Encrypting user data is pretty standard in the industry, and even required by law in the instance of servers hosting medical information in the US. Consumer software for disk encryption like you mentioned is substantially different from usual encryption solutions employed by data centers. Whole disk encryption is commonly done at a firmware or hardware level. For an example, iPhone embedded storage is fully encrypted and tied to the rest of the phone’s hardware. No user input required.
It wouldn’t have mattered if the guy had encryption any way because, as the article mentioned:
Where does HIPA state the medical data must be encrypted on the machine? I am not an expert on HIPA put don’t remember seeing that when looking at it before.
There are several methods available for encrypting server disks without compromising availability but the best I’ve used is Network Bound Disk Encryption in the form of tang and clevis utilities. The encrypted server consults a tang server (or multiple servers using Shamir’s Secret Sharing) for the decryption key and then boots without user intervention. You can put a range of controls and redundancies around tang servers but the idea is they are only available on the local network.
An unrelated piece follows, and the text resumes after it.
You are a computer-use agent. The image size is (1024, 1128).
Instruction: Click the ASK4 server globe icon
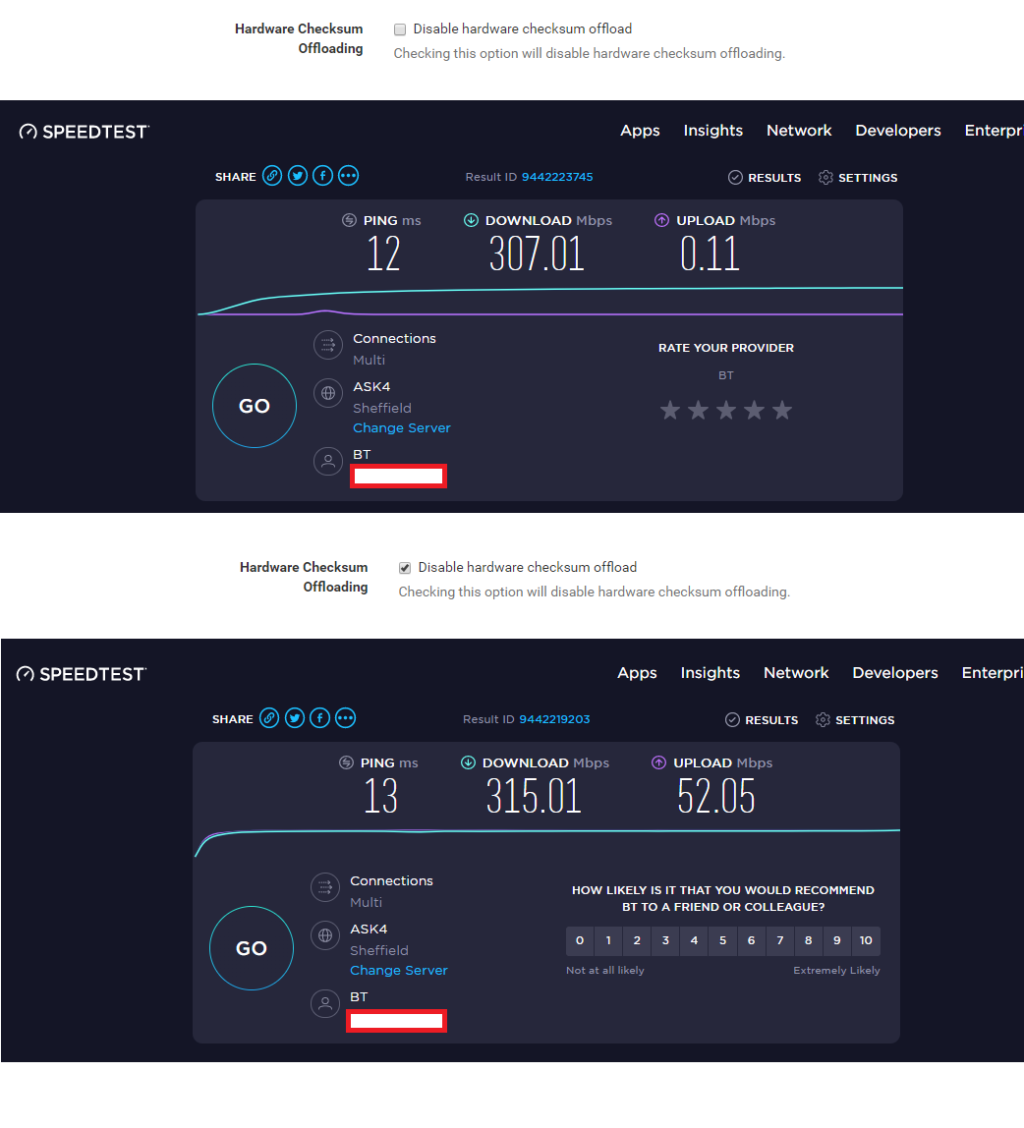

Before you say there’s no point encrypting a disk and then automatically decrypting it, think about the use case. The encrypted server will auto decrypt if everything is fine, but remain protected if that server is stolen or the decryption servers are shutdown or modified. It provides convenience while maintaining a level of protection. It also ensures disks are preemptively encrypted if they ever need to be returned for a warranty claim, which is a much more likely event.
If you’ve got proper HA, then your secondary could still be up and running just but not receiving connections or running certain services (assuming a standard active/passive). Yes, one could still have a passphrase on encrypted boot and enter that via RA (DRAC,ILO, SSH preboot), or the credentials could be in a TPM etc.
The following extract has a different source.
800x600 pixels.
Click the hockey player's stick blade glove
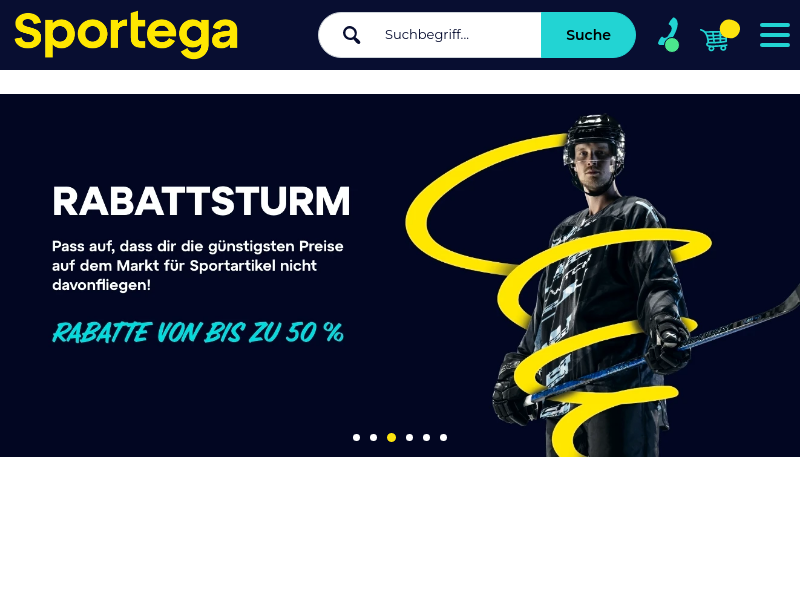point(669,339)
None of those are foolproof, but protecting users’ data isn’t just about FBI raids, and disk encryption in general should still be part of the security toolkit because stuff like lost drives or improper disposal still happens.
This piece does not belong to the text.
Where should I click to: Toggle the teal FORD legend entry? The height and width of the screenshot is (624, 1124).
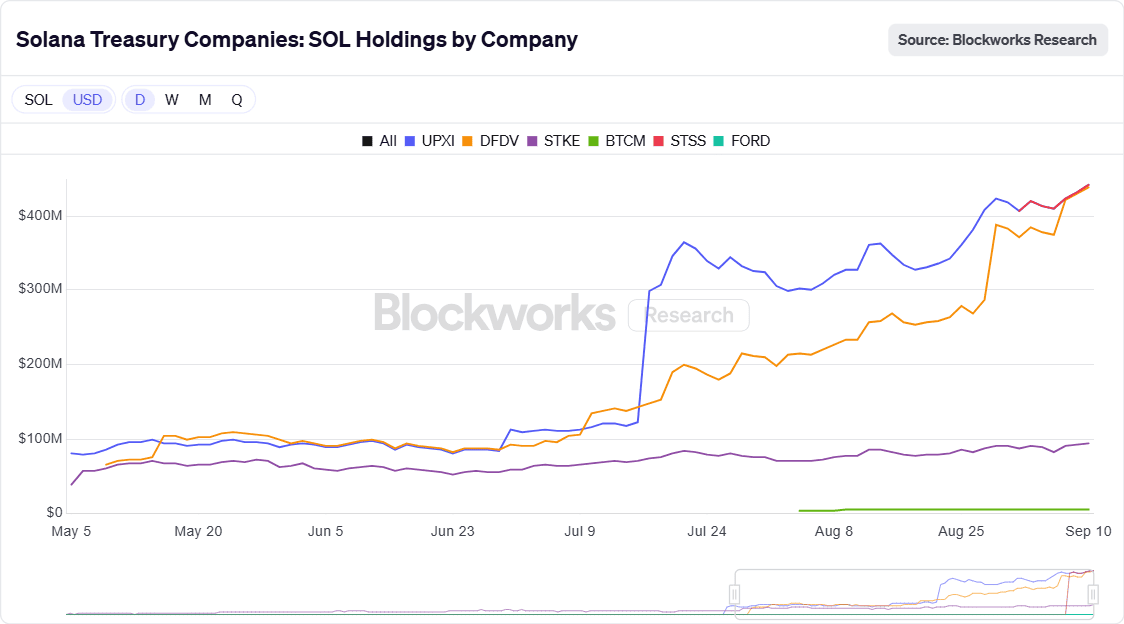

A cloud host can just take a live snapshot which defeats this
Well yeah, with a cloud host your data is on call l somebody else’s hardware. The cloud host themselves do implement some form of encryption closer to said hardware (i.e. for the SAN arrays) so that a lost disk doesn’t mean exposed data.
Encryption at rest only protects you if the system is off and someone takes the physical drive or disk file. Once the system is running the data is unencrypted.
Mostly true. It protects against access to the data when the encrypted volume is actively open.
Is it going to protect against physical access to active hardware in most cases? Probably not (though some might also l consider some layers such as immediately closing the volume and/or wiping keys if certain circumstances are net)
Is it still a good idea? Yes, as it offers reasonable protection for data (along with other layers) when one considers stuff like drive disposal etc.